Each paper focuses on a specific class of performance or scalability challenges observed in complex analytical workloads.
Constraint Propagation Optimization
Eliminating Constraints Explosion:
This paper introduces a redesigned constraint propagation algorithm that addresses the permutational constraints explosion observed in stock Apache Spark. By tracking aliases, canonicalizing expressions, and avoiding redundant inference, the proposed approach significantly reduces query compilation time and memory usage— with guaranteed, identical or better optimized plan.
- Key topics covered:
- Limitations of EqualsNullSafe–based inference
- Alias tracking and canonicalization strategy
- Impact on compile time and memory consumption
Capping Query Plan Size
Preventing Query Plan Explosion During Analysis
This paper describes an approach to collapsing projection nodes during the analysis phase, preventing uncapped query plan growth in workloads built using iterative DataFrame APIs or deeply layered views. The technique preserves correctness, cache compatibility and improved cache lookup efficiency while dramatically reducing compilation overhead.
- Key topics covered:
- Why query plans grow unbounded in Spark
- Limitations of late-stage project collapsing
- Early collapse strategy during analysis
- Cache-safe plan transformation
Runtime File Pruning Using Broadcasted Keys
Improving Join Performance on Non-Partitioned Columns
This paper explores a runtime performance enhancement that leverages broadcast hash join keys as dynamic runtime filters. The approach enables more effective file-level and row-group pruning for joins on non-partitioned columns, extending the benefits of dynamic pruning beyond traditional partition-based strategies.
- Key topics covered
- Limitations of Dynamic Partition Pruning (DPP)

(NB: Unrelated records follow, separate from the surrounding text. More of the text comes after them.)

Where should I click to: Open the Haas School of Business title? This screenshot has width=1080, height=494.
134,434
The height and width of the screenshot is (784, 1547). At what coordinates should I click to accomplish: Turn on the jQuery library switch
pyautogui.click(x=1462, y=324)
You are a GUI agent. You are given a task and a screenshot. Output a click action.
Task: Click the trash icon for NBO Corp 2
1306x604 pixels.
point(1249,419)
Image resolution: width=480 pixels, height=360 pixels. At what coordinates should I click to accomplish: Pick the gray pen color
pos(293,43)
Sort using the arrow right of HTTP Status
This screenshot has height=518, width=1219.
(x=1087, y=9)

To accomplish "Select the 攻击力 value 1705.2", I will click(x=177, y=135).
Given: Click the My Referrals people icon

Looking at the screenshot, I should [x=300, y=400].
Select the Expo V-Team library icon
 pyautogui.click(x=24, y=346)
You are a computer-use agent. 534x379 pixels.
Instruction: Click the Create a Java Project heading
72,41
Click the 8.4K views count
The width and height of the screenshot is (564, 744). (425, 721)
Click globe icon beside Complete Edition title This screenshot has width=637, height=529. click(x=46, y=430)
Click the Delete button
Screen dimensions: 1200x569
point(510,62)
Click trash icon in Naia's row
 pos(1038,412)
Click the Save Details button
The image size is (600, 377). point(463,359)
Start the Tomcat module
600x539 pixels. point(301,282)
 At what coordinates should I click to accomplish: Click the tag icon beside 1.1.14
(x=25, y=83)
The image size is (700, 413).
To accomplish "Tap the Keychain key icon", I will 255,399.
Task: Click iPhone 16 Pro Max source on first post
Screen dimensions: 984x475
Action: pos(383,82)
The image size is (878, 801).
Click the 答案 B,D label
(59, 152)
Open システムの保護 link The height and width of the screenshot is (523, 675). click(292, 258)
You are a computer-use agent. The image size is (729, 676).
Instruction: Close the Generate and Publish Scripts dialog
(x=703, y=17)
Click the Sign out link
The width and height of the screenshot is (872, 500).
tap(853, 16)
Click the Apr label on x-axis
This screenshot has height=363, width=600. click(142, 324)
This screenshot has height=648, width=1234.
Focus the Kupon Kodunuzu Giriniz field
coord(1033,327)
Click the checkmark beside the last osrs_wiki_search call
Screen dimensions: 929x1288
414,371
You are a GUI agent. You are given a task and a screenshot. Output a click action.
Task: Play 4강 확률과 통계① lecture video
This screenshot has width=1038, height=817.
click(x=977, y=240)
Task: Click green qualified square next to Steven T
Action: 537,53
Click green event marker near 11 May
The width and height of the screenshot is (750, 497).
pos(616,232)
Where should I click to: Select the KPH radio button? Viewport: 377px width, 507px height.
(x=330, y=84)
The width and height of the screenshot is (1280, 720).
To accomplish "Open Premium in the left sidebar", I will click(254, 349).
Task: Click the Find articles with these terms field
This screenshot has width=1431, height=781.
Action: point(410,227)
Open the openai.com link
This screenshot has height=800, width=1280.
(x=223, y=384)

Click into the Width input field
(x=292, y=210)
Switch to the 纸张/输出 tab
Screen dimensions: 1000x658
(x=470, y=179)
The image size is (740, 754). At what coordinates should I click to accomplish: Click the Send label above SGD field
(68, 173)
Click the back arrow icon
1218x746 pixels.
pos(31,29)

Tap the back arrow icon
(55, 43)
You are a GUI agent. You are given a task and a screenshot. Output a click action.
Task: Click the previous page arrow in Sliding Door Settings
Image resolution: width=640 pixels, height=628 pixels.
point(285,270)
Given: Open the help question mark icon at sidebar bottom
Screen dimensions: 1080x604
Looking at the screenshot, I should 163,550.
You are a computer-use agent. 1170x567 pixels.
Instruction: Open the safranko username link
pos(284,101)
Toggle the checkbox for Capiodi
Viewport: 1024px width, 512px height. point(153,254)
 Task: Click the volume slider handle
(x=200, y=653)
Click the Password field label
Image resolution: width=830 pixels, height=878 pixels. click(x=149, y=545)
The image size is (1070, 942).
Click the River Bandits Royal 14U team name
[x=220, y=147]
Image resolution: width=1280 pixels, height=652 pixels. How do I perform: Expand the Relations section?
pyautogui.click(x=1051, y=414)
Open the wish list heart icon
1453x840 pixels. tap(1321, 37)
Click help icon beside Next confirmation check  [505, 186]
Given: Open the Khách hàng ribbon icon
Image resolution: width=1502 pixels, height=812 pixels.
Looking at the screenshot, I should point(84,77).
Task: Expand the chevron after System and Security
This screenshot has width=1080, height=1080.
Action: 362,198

- Using broadcast variables as runtime filters
- Range-based pruning for non-partitioned joins
- Impact on nested and complex join workloads
TPC-DS Benchmark Evaluation
This paper provides a transparent breakdown of TPC-DS benchmark results, including execution timelines, configuration details, and experimental setup. It also discusses the limitations of TPC-DS in representing compile-time behavior and complex real-world Spark workloads.
- Key topics covered:
- Benchmark methodology and environment setup
- Configuration details and execution phases
- Runtime observations and consistency of results
- Limitations of TPC-DS for compile-time analysis